Enhancing Prompt Generation with Adaptive Refinement for Camouflaged Object Detection

Xuehan Chen; Guangyu Ren; Tianhong Dai; Tania Stathaki; Hengyan Liu

2025 ICCV ICCV 2025

Enhancing Prompt Generation with Adaptive Refinement for Camouflaged Object Detection

Abstract

Foundation models, such as Segment Anything Model (SAM), have exhibited remarkable performance in conventional segmentation tasks, primarily due to their training on large-scale datasets. Nonetheless, challenges remain in specific downstream tasks, such as Camouflaged Object Detection (COD). Existing research primarily aims to enhance performance by integrating additional multimodal information derived from other foundation models.
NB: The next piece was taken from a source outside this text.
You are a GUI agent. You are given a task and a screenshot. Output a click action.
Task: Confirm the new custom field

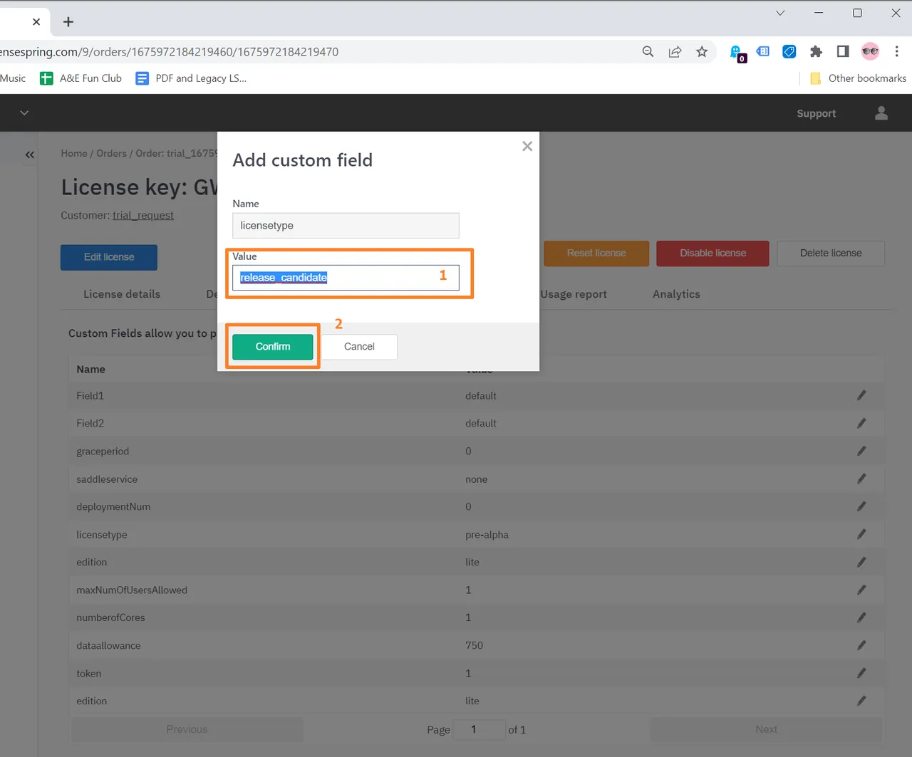pos(271,347)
However, directly leveraging the information generated by these models may introduce additional biases due to domain shifts. To address this issue, we propose an Adaptive Refinement Module (ARM), which efficiently processes multimodal information and simultaneously refining the mask prompt. Furthermore, we construct an auxiliary embedding that effectively exploits the intermediate information generated during ARM, providing SAM with richer feature representations. Experimental results indicate that our proposed architecture surpasses most state-of-the-art (SOTA) models in the COD task, particularly excelling in structured target segmentation.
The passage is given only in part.